Clinical benefit of readministration of gefitinib for initial gefitinib-responders with non-small cell lung cancer

Hiroshi Yokouchi 1,7, Koichi Yamazaki 1,7,, Ichiro Kinoshita 2,7, Jun Konishi 1,7, Hajime Asahina 1,7, Noriaki Sukoh 3,7, Masao Harada 3,7, Kenji Akie 4,7, Shigeaki Ogura 4,7, Takashi Ishida 5,7, Mitsuru Munakata 5,7, Hirotoshi Dosaka-Akita 2,7, Hiroshi Isobe 3,6,7, Masaharu Nishimura 1,7
PMCID: PMC1838917  PMID: 17374153

Abstract

Background

Gefitinib, an oral agent of epidermal growth factor receptor tyrosine kinase inhibitor, has a certain efficacy against non-small cell lung cancer (NSCLC). Several predictive factors of gefitinib sensitivity have been well described. However, few studies have investigated the clinical features of gefitinib-responders. In the present study, we analyzed the response and disease progression of primary and metastatic lesions to gefitinib in responders and the results of gefitinib readministration following temporary cessation of gefitinib upon progression of initial gefitinib treatment and other treatments.

Method

We retrospectively evaluated the clinical courses of 27 NSCLC patients who received gefitinib and achieved either a complete or partial response.

Results

The best-response rate and disease-control rate against the initial chemotherapy for the gefitinib-responders were 27.3% and 77.3%, respectively. Favorable efficacy was observed in the primary lesion and metastases to the lung, liver and brain, while there was no obvious effect on bone metastasis. The primary lesion and intrapulmonary metastasis were the sites of major recurrence. Median progression-free survival was 13.8 months, median duration of gefitinib treatment was 17.0 months and median overall survival was 29.2 months. Some of the patients who experienced disease progression after responding to gefitinib were again sensitive to readministration of gefitinib following temporary cessation of gefitinib and other treatments.

Conclusion

Patients may still be expected to have prolonged survival if they once responded to gefitinib and then underwent various subsequent treatments followed by readministration of gefitinib. These findings might provide valuable information for the management of gefitinib-responders.

Background

Although chemotherapy improves survival in advanced NSCLC patients, it appears to have reached a therapeutic plateau and novel approaches are urgently required. Under these circumstances, inhibition of the epidermal growth factor receptor (EGFR) tyrosine kinase has emerged as a therapeutic option in patients with NSCLC. Gefitinib, an oral EGFR tyrosine kinase inhibitor (EGFR-TKI), is a leading agent in this class of novel therapeutic agents. It is now clear that there are limited subgroups of patients who derive particular benefit from this treatment. Two major phase II trials [1,2], large expanded access programs across the world [3-6] and other studies [7,8] have demonstrated a higher objective-response rate and prolonged survival in women, never-smokers, patients with adenocarcinoma, and East-Asian patients. Moreover, a prospective trial using gefitinib as a first-line therapy for advanced lung adenocarcinoma patients with never smoking status was conducted in Korea, with excellent efficacy confirmed [9].

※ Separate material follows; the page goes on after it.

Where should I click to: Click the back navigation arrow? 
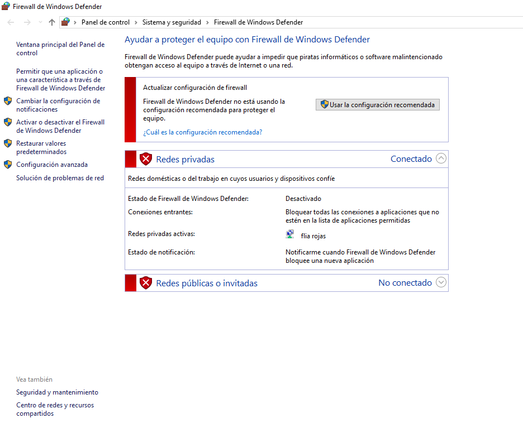pyautogui.click(x=10, y=22)
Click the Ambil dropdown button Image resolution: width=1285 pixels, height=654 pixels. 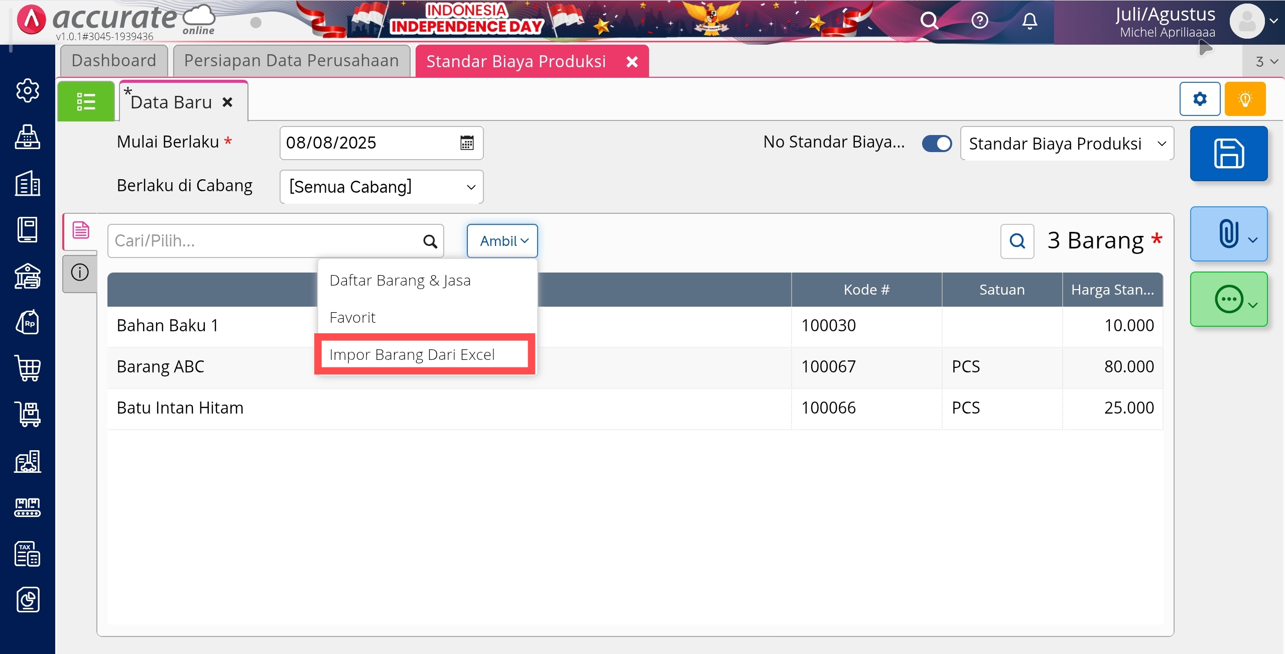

A molecular approach linked to gefitinib sensitivity has also been attempted. Mutations [10,11] and amplification [12] of the EGFR gene, and other molecules such as phosphorylated Akt [13] and ErbB-3 expression [14] have been well described as markers of a better outcome in patients treated with gefitinib. Furthermore, correlation between some of these predictors and clinical benefit has been retrospectively confirmed in many reports [15-22]. However, few reports have examined the clinical courses of gefitinib-responders.

In the present study, we investigated the clinical courses of gefitinib responders, by analyzing the response and disease progression of primary and metastatic lesions by gefitinib in responders and the results of gefitinib readministration (resumption of, or rechallenge with, gefitinib) following temporary cessation of gefitinib upon progression of initial gefitinib treatment and other treatments. Our results provide additional information regarding gefitinib use for advanced NSCLC patients.

Methods

Patients and treatment

From August 2002 to March 2004, a total of 122 patients with histologically or cytologically confirmed advanced NSCLC received 250 mg/day gefitinib orally at our institutes (Hokkaido University Hospital, National Hospital Organization Hokkaido Cancer Center, Sapporo City General Hospital and Fukushima Medical University Hospital, Japan). We reviewed their medical records and imaging findings. The histopathological classification was based on WHO criteria [23]. Treatment was primarily continued until disease progression (PD), death, intolerable side effects determined by physicians or withdrawal of consent. No other systemic chemotherapy was performed during gefitinib treatment in any of the patients, although some received radiotherapy for metastasis or pleurodesis after temporary cessation of gefitinib, followed by resumption of gefitinib.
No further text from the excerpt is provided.